The vote is scheduled for April 24, five days before the treaty takes effect, with or without U.S. approval.

Two-thirds of the Senate must vote affirmatively for it to pass.

Opponents, led by North Carolina Republican Sen. Jesse Helms, have pledged to attempt to derail ratification with a series of amendments.

Helms and other conservatives assert that the treaty is impossible to verify, will allow America's enemies access to U.S. anti-chemical weapons technology, would impose hardships on American chemical makers -- and might actually facilitate the proliferation, instead of the elimination, of chemical weapons.

Clinton said yesterday that those fears are misplaced.

"We should all understand what's at stake," he warned.

"A vote for any of these killer amendments will prevent our participation in the treaty."

The president's comments came at an impromptu White House news conference.

Other matters he covered included:

The budget: In contrast with the barbed election-year rhetoric that emanated from the White House last year, Clinton sounded a conciliatory tone when discussing negotiations on a possible budget deal -- even to the point of praising selected Republican leaders by name.

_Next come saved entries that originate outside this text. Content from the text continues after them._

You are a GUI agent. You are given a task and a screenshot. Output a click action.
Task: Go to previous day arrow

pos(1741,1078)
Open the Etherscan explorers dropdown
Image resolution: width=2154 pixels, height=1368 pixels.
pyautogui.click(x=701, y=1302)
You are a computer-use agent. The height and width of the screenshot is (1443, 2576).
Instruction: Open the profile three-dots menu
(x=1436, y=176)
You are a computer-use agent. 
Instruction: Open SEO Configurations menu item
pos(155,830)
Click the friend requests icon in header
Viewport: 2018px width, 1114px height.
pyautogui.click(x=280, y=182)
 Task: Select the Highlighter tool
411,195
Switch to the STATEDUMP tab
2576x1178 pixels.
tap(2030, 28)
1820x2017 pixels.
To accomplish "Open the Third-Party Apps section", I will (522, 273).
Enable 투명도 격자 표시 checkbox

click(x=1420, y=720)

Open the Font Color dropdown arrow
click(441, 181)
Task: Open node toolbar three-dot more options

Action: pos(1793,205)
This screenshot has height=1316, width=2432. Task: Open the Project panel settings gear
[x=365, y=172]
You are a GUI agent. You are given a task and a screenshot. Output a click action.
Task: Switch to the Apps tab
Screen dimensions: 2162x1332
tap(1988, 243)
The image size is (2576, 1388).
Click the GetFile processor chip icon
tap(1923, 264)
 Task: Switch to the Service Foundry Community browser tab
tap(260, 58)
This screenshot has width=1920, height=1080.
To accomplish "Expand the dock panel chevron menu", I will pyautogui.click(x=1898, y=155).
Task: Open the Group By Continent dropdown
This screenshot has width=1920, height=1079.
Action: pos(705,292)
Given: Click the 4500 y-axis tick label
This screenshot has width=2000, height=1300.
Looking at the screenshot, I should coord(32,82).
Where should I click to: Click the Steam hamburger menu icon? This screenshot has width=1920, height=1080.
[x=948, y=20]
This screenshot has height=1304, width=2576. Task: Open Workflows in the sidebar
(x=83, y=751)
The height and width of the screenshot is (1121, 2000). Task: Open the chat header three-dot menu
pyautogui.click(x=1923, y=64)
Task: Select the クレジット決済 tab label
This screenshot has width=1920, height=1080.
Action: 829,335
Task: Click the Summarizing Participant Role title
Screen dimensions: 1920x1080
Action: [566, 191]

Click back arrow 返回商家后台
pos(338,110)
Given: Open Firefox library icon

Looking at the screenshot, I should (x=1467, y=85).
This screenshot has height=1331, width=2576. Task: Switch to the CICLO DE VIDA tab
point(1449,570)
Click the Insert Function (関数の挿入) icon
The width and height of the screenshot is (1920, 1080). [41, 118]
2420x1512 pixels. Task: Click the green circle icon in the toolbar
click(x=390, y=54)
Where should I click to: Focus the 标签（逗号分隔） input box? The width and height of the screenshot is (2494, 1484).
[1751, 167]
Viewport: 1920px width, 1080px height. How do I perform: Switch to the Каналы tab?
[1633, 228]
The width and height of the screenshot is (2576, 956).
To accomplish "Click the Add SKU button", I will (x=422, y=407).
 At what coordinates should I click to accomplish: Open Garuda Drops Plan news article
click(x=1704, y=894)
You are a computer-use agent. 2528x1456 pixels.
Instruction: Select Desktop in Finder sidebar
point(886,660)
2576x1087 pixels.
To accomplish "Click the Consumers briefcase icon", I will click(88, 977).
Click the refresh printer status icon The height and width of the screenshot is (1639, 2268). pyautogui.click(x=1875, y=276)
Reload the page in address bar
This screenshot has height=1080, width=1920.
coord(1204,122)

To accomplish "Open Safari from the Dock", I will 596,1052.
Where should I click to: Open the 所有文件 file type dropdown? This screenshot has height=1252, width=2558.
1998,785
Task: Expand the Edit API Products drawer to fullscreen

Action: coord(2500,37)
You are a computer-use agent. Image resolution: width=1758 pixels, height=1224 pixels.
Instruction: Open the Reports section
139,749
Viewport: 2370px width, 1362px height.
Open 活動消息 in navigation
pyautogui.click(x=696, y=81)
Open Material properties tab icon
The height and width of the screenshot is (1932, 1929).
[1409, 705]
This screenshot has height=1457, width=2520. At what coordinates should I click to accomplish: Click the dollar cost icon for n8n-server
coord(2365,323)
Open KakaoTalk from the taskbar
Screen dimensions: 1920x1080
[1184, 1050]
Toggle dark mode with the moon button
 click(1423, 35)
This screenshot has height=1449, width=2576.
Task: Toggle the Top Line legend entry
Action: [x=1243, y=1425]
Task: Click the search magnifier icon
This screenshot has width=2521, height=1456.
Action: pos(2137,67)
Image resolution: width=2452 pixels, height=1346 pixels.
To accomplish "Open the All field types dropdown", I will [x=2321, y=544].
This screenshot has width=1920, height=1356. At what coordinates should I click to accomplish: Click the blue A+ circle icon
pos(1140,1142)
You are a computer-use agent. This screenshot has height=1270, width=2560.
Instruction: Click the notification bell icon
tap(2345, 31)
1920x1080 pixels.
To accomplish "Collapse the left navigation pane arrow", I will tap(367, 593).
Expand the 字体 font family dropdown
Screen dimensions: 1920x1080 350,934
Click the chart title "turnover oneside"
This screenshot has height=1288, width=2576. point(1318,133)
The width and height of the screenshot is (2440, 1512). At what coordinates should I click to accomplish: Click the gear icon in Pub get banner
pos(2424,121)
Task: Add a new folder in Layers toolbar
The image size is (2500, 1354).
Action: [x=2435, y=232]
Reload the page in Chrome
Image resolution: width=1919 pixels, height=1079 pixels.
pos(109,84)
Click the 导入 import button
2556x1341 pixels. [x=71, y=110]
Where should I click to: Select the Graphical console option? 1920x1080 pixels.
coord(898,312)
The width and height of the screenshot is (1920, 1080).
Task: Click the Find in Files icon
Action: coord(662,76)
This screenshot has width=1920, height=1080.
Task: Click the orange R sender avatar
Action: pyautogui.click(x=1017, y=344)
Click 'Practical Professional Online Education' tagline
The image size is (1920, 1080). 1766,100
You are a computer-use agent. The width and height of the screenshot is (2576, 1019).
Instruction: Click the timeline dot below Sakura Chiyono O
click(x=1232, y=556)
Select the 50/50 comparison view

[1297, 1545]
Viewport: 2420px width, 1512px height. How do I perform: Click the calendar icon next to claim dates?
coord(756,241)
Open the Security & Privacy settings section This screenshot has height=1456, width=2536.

"The progress we've made so far is encouraging and I'm hopeful that a bipartisan, balanced budget agreement can be reached," he said.

"There is no question that serious differences remain, but if each of us is willing to compromise our sense of the perfect, I know we can reach an agreement that advances the greater good and we can both do so without compromising our deeply held values."

April 19: Without elaborating, Clinton said that heightened security measures would be in place today, the anniversary both of the bloody storming of the Branch Davidians' compound in Waco, Texas, in 1993 and of the 1995 Oklahoma City bombing that killed 168 people.

"I would hope that rather than viewing these actions with trepidations, the American people would be thinking of the families of [Oklahoma City] victims," he added.

"And I would hope that they would be in our prayers."

Whitewater: The president said he was "not worried at all" about Whitewater figure James McDougal's suggestions that he possesses damaging information on the Clintons.

"I just got sick and tired of lying for the fellow," McDougal said of Clinton after being sentenced Monday to three years in prison.

"We did not do anything wrong," Clinton said yesterday.

"We had nothing to do with all these business matters that were the subject of the trial."

Newt Gingrich: Asked his reaction to former Sen. Bob Dole's lending the House Speaker $300,000 to pay a fine levied by the House Ethics Committee, Clinton quipped: "I was thinking of calling Senator Dole this afternoon. You know, Chelsea's about to go off to college. It's pretty expensive."

The president, who faces ethics inquiries of his own, steered clear of the Gingrich affair: "This is a matter that has to be decided by the House."